Where in the data does the word "will" appear? Find those lines and copy them.

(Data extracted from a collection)
------------------------------

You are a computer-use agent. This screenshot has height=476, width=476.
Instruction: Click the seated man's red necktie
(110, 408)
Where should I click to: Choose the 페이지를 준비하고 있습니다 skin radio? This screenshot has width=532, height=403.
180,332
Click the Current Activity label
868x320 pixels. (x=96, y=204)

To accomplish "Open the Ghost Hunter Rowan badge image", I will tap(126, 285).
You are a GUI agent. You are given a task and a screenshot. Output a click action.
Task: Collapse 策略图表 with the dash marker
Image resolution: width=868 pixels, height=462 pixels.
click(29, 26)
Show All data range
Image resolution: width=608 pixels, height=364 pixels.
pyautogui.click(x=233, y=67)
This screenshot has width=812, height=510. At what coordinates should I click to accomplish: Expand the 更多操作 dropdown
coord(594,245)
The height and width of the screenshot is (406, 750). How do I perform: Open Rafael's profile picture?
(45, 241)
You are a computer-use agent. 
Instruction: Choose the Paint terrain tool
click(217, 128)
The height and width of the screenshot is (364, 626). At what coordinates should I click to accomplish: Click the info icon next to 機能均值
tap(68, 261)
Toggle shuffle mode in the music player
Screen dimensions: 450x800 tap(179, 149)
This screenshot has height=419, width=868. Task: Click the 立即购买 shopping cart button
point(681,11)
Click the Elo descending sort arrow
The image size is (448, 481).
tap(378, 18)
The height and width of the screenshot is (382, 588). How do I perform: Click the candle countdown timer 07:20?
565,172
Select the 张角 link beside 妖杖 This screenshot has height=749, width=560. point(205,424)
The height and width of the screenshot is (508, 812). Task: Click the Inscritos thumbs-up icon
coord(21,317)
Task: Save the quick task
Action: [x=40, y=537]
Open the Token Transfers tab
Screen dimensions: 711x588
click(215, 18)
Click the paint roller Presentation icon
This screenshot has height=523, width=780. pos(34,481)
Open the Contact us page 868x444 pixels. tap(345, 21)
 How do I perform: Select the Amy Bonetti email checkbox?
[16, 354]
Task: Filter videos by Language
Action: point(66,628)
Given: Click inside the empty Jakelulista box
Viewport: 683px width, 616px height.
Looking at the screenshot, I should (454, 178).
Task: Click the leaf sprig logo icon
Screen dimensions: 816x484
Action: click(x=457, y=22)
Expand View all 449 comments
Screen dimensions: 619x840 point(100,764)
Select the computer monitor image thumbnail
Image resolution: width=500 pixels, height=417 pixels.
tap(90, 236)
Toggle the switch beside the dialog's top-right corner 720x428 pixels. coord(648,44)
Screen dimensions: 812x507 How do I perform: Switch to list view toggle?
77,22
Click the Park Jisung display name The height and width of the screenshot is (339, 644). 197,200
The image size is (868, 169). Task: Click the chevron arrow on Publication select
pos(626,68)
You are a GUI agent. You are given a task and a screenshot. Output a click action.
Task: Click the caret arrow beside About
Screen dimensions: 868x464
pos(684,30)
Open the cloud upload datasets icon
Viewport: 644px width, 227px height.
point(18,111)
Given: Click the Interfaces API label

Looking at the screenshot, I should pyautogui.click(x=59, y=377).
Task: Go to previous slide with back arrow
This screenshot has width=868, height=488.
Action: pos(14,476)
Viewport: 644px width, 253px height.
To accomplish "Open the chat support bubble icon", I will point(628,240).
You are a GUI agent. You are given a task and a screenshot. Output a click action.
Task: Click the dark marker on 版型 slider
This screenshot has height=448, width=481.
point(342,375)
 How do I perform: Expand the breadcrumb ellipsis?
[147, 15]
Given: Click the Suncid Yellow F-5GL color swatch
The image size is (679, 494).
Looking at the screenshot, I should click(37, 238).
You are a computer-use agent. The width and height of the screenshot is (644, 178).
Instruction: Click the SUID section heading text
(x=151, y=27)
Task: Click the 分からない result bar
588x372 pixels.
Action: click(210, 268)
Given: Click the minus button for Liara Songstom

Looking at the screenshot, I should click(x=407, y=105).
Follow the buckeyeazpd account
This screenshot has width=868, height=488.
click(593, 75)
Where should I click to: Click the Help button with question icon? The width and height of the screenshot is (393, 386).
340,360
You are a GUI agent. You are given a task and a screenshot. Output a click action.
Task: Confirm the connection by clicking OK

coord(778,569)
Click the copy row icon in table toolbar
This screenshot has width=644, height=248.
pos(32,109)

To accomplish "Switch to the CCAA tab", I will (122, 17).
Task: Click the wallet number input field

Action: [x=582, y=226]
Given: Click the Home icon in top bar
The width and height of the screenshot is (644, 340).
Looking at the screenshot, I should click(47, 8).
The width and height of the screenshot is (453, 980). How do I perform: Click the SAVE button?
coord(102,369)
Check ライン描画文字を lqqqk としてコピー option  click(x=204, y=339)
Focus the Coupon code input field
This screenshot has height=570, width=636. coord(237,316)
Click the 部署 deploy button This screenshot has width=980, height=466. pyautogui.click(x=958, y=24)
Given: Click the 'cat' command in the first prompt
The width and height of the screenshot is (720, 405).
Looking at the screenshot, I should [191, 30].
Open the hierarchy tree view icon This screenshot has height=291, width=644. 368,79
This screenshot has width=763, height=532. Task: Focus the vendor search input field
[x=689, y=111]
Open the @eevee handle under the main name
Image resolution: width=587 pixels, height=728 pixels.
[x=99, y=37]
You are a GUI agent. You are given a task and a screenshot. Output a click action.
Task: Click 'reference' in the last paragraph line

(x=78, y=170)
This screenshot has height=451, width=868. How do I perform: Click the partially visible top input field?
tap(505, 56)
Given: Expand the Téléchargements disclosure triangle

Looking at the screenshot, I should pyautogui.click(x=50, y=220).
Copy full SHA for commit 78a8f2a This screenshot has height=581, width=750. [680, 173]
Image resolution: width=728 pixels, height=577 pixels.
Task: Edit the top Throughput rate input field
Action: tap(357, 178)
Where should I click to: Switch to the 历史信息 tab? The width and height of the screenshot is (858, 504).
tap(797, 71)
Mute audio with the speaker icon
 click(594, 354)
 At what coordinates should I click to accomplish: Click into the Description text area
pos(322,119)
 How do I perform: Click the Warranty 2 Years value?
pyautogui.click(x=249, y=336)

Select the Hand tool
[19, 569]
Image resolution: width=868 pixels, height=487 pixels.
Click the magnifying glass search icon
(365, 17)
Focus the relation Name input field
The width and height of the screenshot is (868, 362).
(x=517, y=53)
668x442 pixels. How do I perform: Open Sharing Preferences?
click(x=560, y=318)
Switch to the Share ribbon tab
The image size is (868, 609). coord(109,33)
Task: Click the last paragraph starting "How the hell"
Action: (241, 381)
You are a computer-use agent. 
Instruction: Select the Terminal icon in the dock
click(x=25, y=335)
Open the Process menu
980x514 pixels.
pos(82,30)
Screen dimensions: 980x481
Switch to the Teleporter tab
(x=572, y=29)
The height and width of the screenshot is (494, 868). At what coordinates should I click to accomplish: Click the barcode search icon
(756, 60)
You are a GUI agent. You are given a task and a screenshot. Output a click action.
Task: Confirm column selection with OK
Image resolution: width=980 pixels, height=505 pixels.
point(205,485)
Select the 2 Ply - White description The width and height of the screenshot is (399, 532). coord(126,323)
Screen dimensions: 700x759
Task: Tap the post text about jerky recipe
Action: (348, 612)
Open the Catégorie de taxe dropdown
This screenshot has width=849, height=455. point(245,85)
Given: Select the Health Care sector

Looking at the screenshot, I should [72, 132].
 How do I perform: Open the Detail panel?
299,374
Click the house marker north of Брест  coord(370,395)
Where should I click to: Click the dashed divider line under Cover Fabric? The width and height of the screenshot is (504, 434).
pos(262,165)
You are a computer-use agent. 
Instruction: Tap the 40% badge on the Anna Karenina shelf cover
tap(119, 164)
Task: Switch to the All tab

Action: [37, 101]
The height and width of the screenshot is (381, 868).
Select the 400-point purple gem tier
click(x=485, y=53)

------------------------------

- [WRITTEN ANSWER]
To accomplish "Open the Ghost Hunter Rowan badge image", I will tap(126, 285).
To accomplish "Open the chat support bubble icon", I will point(628,240).
To accomplish "Switch to the CCAA tab", I will (122, 17).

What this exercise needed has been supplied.